Start of SOURCE DATA

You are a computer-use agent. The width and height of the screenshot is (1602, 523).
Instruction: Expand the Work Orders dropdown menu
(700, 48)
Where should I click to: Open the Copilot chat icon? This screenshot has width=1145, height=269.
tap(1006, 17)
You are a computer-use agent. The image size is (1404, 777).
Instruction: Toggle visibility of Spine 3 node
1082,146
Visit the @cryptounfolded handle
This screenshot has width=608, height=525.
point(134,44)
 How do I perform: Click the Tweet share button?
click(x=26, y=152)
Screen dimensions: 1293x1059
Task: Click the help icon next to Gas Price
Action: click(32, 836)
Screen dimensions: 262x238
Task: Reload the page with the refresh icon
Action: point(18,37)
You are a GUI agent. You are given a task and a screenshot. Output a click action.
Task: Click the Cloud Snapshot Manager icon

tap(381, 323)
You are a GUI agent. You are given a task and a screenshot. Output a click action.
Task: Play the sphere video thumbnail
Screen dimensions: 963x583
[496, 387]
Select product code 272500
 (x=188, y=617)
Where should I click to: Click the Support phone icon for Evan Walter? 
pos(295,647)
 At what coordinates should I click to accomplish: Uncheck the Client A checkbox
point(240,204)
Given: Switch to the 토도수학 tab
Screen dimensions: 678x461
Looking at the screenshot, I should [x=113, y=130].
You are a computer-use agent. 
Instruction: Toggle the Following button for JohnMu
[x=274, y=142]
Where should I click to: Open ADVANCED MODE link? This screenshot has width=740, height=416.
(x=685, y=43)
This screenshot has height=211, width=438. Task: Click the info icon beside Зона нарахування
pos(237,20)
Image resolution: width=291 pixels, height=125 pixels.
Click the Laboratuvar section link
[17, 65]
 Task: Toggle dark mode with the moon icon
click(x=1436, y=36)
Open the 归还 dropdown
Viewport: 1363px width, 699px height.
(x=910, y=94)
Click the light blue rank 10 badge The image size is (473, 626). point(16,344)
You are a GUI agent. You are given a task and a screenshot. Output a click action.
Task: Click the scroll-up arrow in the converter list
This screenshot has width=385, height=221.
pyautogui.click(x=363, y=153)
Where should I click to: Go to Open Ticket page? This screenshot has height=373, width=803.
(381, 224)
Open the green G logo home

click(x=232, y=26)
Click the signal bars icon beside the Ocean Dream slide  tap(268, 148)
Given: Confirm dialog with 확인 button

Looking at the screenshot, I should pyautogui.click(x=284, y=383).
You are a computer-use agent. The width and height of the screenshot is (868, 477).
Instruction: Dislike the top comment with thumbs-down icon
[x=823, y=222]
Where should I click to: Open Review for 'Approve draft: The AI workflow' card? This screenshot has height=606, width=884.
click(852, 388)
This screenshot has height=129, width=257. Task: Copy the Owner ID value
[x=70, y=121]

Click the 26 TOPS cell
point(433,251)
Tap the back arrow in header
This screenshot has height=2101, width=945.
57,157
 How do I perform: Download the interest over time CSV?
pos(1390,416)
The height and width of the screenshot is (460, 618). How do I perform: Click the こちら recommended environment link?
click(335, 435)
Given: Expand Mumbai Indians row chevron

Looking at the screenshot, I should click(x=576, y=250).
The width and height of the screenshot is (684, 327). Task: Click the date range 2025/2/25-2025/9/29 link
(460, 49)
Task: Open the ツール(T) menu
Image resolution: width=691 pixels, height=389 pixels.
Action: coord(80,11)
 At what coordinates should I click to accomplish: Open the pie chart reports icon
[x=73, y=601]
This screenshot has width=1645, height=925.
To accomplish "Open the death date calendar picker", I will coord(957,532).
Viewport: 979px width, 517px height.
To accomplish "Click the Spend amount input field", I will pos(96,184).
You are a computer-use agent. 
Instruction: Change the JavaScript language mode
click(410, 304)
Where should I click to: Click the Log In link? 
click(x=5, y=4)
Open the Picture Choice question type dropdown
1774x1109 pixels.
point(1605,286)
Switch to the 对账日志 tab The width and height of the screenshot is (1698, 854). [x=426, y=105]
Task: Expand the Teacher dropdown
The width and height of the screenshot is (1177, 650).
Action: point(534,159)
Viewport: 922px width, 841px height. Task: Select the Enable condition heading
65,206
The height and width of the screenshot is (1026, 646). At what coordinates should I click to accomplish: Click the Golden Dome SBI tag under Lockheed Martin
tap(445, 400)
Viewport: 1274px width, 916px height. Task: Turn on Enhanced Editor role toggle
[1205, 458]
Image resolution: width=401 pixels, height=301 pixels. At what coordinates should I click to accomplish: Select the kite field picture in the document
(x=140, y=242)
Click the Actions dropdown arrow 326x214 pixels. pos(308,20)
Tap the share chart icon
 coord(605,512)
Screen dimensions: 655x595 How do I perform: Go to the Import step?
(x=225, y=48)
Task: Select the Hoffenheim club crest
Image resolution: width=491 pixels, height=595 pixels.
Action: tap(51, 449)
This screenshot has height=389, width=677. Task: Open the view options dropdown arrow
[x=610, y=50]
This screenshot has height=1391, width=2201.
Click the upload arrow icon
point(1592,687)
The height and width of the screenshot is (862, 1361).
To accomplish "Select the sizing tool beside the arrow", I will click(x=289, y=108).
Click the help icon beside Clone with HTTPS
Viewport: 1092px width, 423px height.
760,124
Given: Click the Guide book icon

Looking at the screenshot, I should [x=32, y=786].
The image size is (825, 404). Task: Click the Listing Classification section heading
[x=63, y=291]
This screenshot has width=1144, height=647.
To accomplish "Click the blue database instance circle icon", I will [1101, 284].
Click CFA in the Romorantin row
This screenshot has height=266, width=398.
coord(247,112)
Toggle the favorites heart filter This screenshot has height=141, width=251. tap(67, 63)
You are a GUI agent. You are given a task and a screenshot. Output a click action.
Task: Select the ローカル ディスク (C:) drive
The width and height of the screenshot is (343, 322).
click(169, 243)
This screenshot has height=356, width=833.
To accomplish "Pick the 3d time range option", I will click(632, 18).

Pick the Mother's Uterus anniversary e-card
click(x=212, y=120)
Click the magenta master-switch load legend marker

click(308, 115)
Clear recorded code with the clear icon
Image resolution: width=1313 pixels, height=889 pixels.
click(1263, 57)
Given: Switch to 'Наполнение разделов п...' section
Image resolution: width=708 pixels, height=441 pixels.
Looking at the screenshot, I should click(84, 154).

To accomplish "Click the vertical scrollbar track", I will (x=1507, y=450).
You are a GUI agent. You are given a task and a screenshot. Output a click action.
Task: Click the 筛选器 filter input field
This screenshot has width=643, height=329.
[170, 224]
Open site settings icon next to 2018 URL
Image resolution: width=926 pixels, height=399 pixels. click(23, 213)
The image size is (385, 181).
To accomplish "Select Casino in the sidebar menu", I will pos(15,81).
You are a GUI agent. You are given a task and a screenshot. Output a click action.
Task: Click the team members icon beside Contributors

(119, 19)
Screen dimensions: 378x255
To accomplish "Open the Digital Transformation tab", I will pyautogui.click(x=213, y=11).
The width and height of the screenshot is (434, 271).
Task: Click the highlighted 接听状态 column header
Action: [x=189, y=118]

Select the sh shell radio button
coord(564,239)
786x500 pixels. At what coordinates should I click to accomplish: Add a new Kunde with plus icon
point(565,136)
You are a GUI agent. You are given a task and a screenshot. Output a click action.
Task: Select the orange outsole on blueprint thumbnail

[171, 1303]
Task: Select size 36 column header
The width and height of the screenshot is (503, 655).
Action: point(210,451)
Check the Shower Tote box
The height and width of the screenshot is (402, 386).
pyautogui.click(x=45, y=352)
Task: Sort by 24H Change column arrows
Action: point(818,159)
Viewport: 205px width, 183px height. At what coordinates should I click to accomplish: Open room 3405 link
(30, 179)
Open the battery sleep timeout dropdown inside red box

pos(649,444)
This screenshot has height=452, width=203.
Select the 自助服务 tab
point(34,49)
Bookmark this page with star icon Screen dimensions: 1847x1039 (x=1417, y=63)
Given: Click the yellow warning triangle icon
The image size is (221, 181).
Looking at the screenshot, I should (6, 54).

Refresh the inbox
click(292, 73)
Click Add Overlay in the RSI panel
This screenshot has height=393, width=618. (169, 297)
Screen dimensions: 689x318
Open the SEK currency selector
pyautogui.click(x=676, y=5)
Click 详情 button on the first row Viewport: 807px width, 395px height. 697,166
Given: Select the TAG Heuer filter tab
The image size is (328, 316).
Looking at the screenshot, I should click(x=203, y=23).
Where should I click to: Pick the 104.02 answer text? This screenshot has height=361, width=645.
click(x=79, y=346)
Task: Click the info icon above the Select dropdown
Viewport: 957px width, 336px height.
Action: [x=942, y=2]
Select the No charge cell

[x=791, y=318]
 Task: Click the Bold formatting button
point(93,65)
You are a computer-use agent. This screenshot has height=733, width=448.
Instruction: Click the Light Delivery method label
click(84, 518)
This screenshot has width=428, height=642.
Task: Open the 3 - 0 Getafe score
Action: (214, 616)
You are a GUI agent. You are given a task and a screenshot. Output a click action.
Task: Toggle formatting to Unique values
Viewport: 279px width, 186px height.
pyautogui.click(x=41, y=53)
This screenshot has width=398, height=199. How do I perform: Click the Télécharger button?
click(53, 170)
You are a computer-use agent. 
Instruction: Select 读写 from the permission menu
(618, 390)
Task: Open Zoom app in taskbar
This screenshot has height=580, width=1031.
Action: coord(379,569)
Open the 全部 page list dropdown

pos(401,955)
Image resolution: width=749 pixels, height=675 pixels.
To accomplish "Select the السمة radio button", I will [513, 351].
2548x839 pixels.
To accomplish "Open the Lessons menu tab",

End of SOURCE DATA

Rewrite everything from the line containing "Refresh the inbox" down to the line containing "click(x=79, y=346)", swapping "inbox" for "mailbox" and keeping every other character as it is.

▸ CORRECT RESULT
Refresh the mailbox
click(292, 73)
Click Add Overlay in the RSI panel
This screenshot has height=393, width=618. (169, 297)
Screen dimensions: 689x318
Open the SEK currency selector
pyautogui.click(x=676, y=5)
Click 详情 button on the first row Viewport: 807px width, 395px height. 697,166
Given: Select the TAG Heuer filter tab
The image size is (328, 316).
Looking at the screenshot, I should click(x=203, y=23).
Where should I click to: Pick the 104.02 answer text? This screenshot has height=361, width=645.
click(x=79, y=346)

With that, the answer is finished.